[[ Information supplied open ]]

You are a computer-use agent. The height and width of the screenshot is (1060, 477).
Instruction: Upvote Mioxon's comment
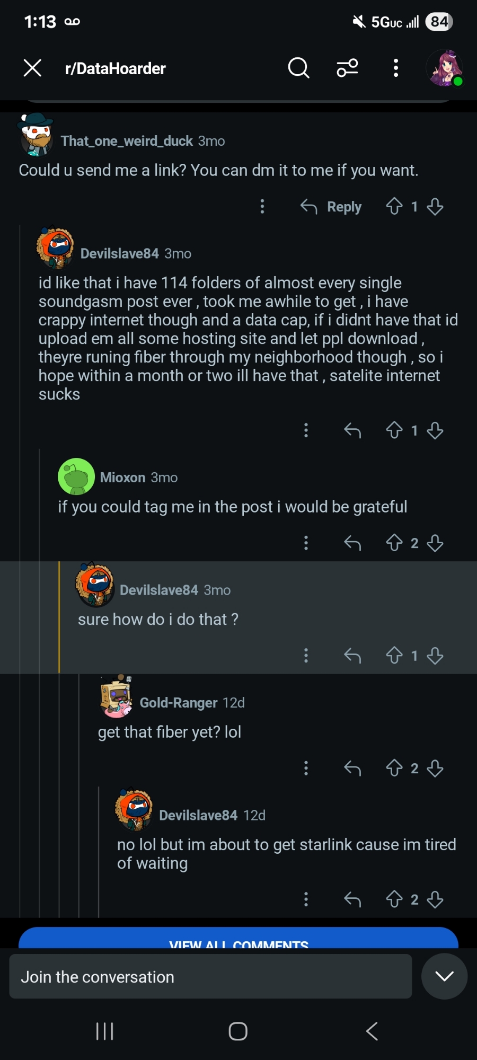coord(394,543)
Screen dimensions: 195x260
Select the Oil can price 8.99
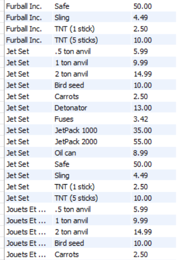coord(154,153)
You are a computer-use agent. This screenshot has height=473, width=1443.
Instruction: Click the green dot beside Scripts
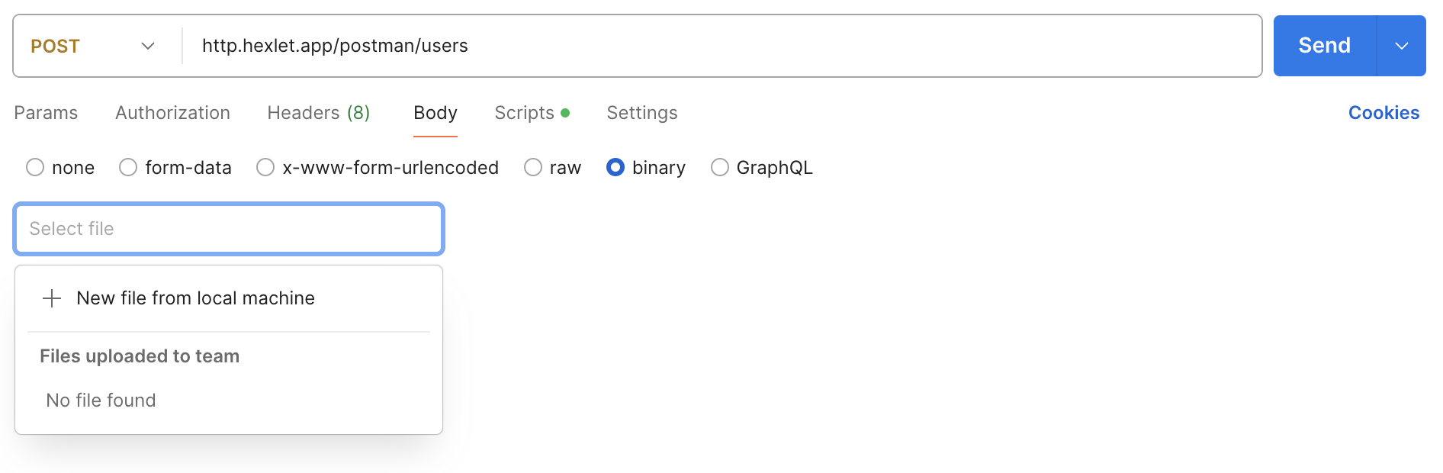point(565,113)
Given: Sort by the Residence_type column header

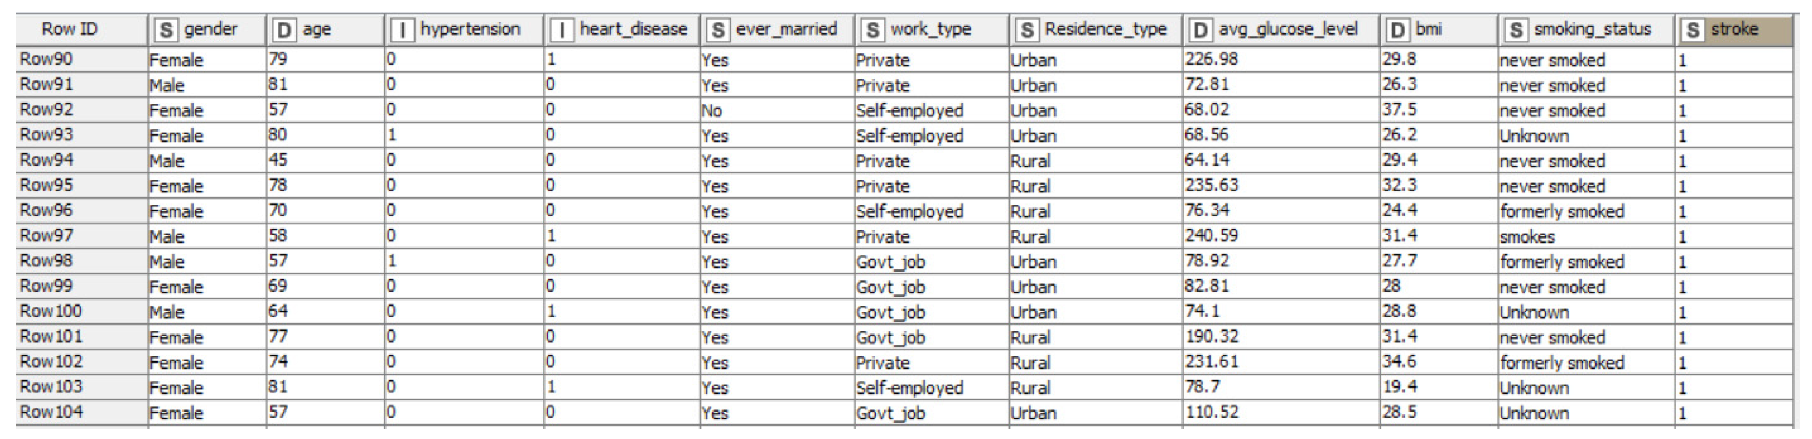Looking at the screenshot, I should (x=1105, y=30).
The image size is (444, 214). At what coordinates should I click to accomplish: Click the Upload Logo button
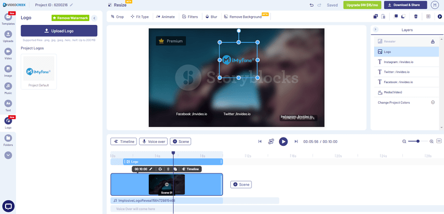59,31
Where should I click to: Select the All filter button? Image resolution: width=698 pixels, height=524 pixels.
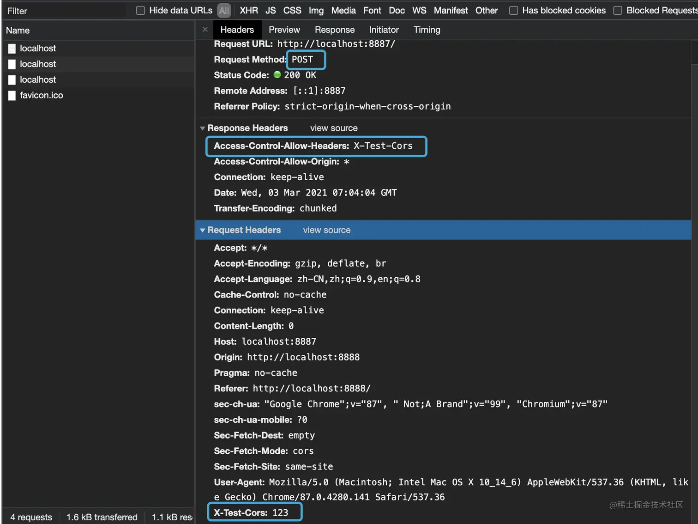pos(224,11)
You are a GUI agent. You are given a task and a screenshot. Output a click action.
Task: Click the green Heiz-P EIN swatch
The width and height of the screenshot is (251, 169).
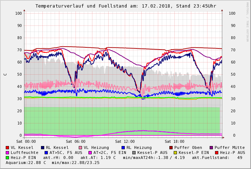7,158
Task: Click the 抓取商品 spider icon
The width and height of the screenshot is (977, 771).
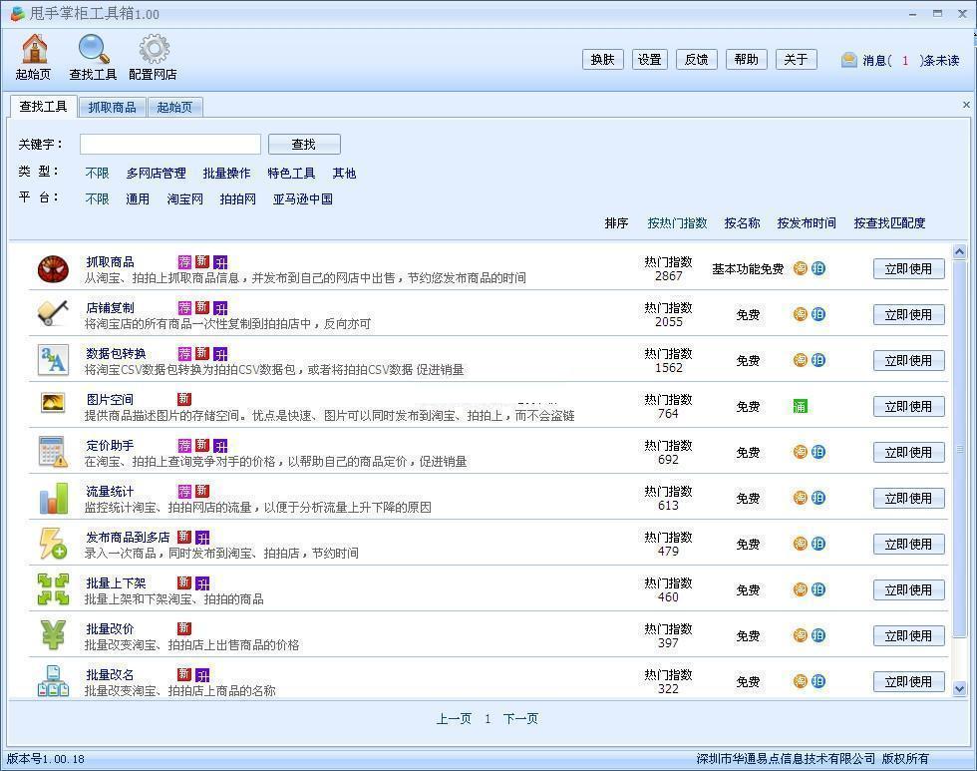Action: 53,269
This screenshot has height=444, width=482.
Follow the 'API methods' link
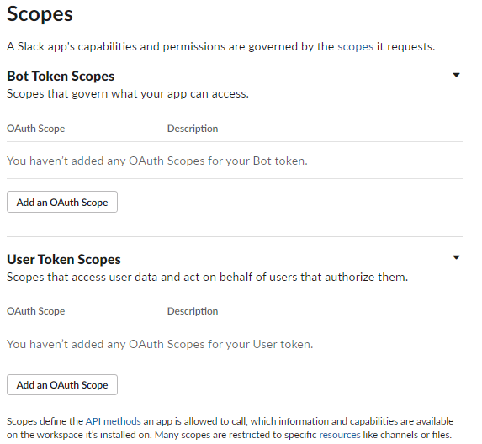(113, 421)
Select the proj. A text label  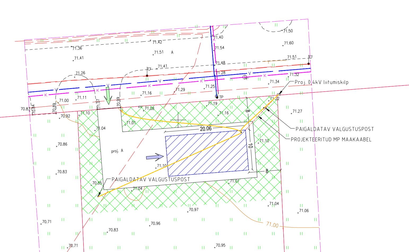(x=117, y=151)
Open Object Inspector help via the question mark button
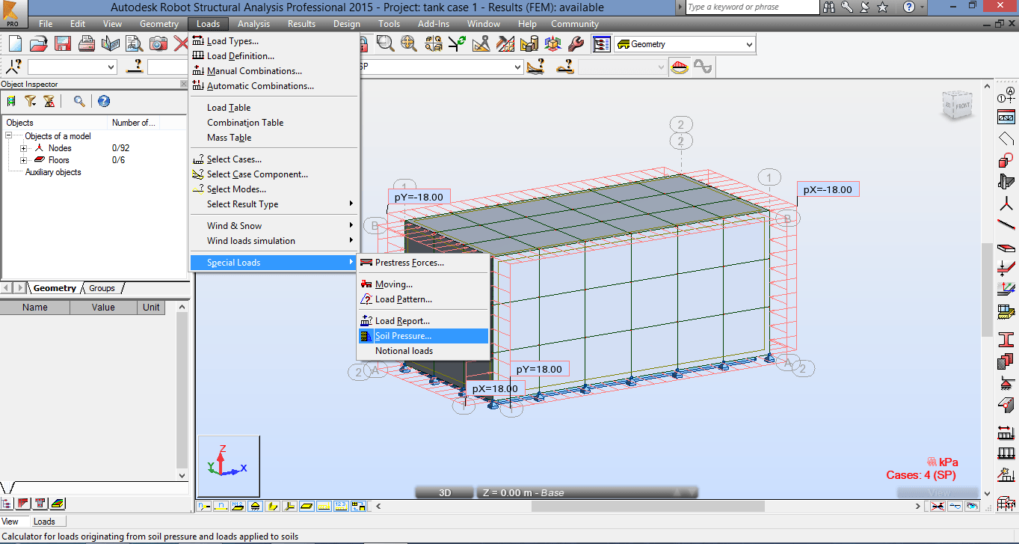The width and height of the screenshot is (1019, 544). 104,101
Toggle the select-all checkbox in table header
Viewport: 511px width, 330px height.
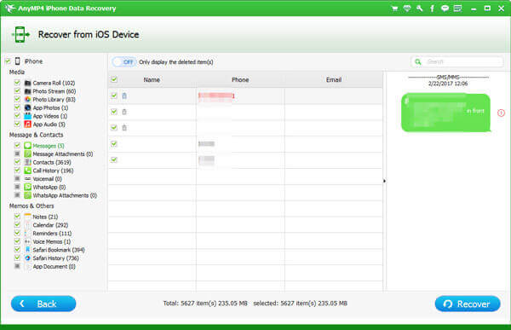click(x=114, y=79)
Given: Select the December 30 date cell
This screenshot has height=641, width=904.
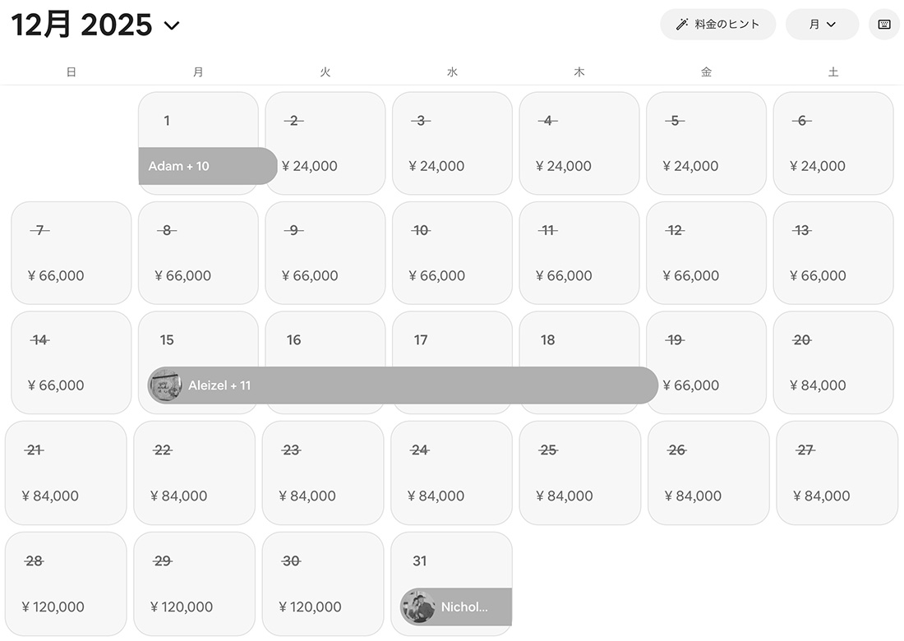Looking at the screenshot, I should click(323, 583).
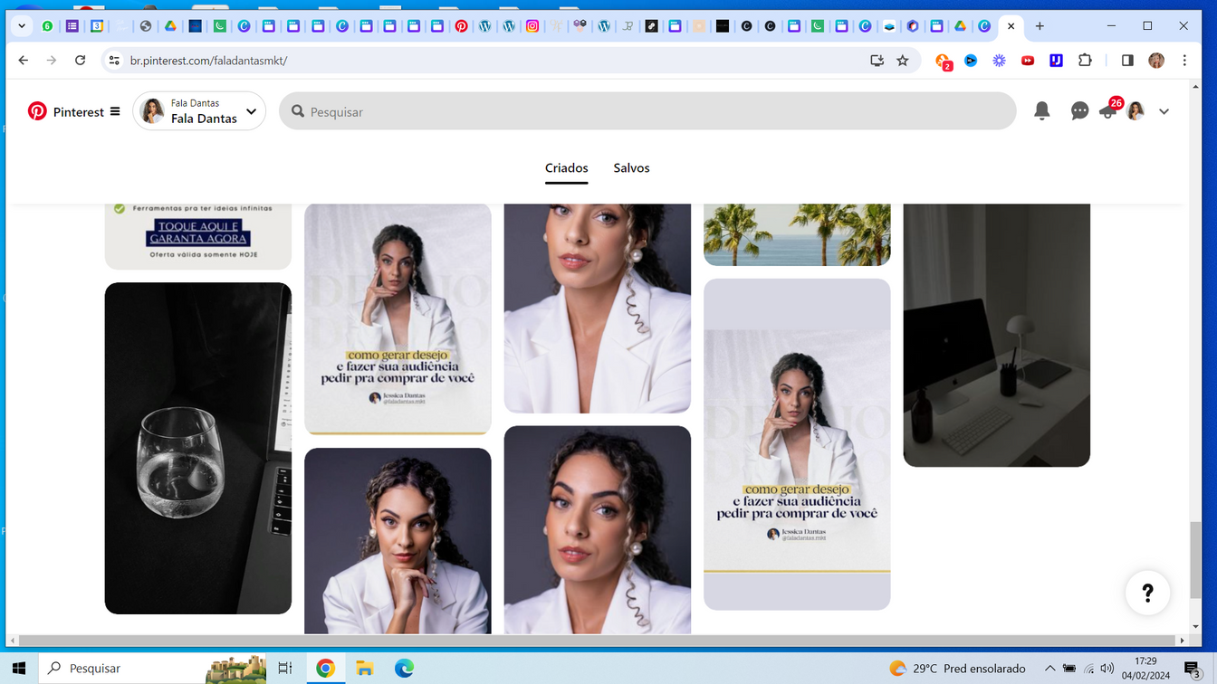
Task: Click the Pinterest logo icon
Action: pos(37,111)
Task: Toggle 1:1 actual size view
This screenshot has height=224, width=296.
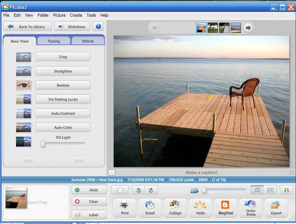Action: point(270,190)
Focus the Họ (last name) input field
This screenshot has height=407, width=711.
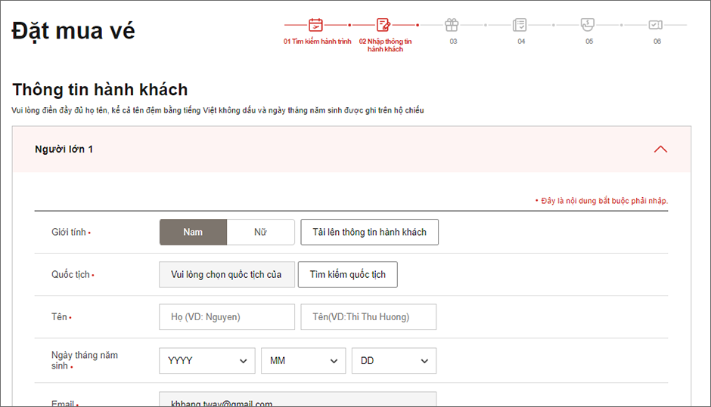[226, 317]
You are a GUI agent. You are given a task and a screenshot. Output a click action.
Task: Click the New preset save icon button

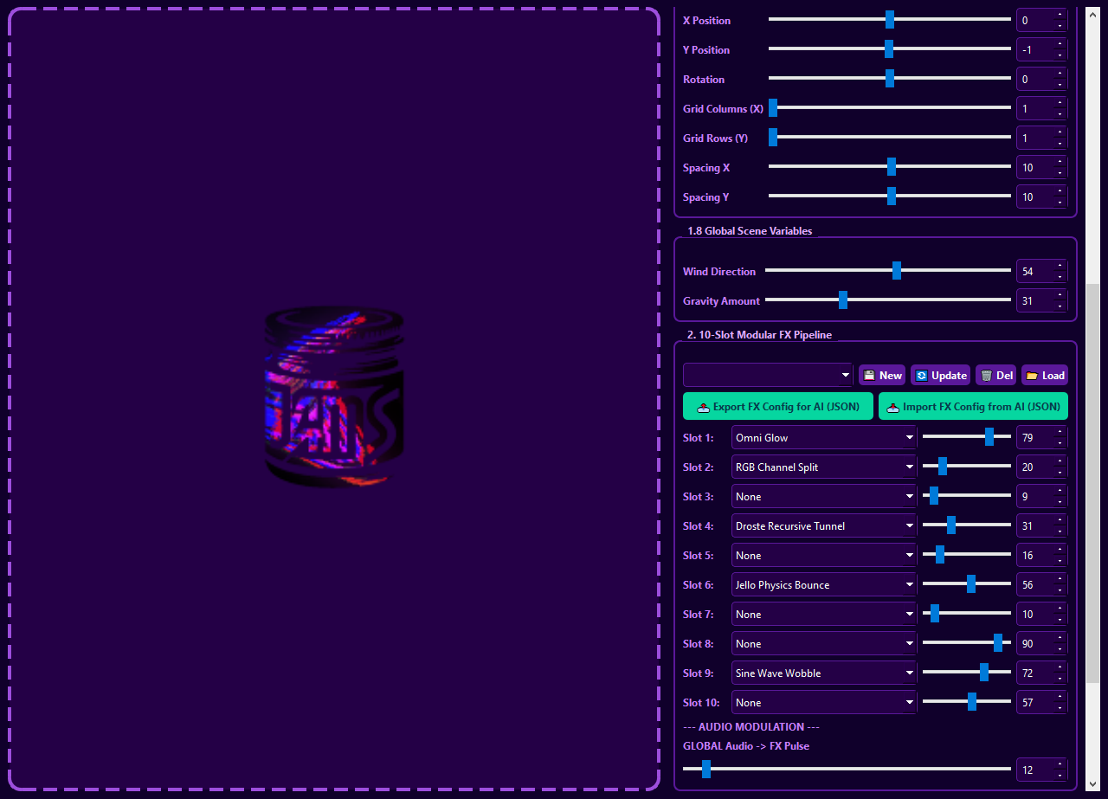click(881, 375)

[[ Information supplied closed ]]

** What needs to be done **
Report all lines above with "agent".

** Task solution **
You are a computer-use agent. The height and width of the screenshot is (1060, 477).
You are a computer-use agent. This screenshot has height=473, width=1443.
You are a GUI agent. You are given a task and a screenshot. Output a click action.
You are a GUI agent. You are given a task and a screenshot. Output a click action.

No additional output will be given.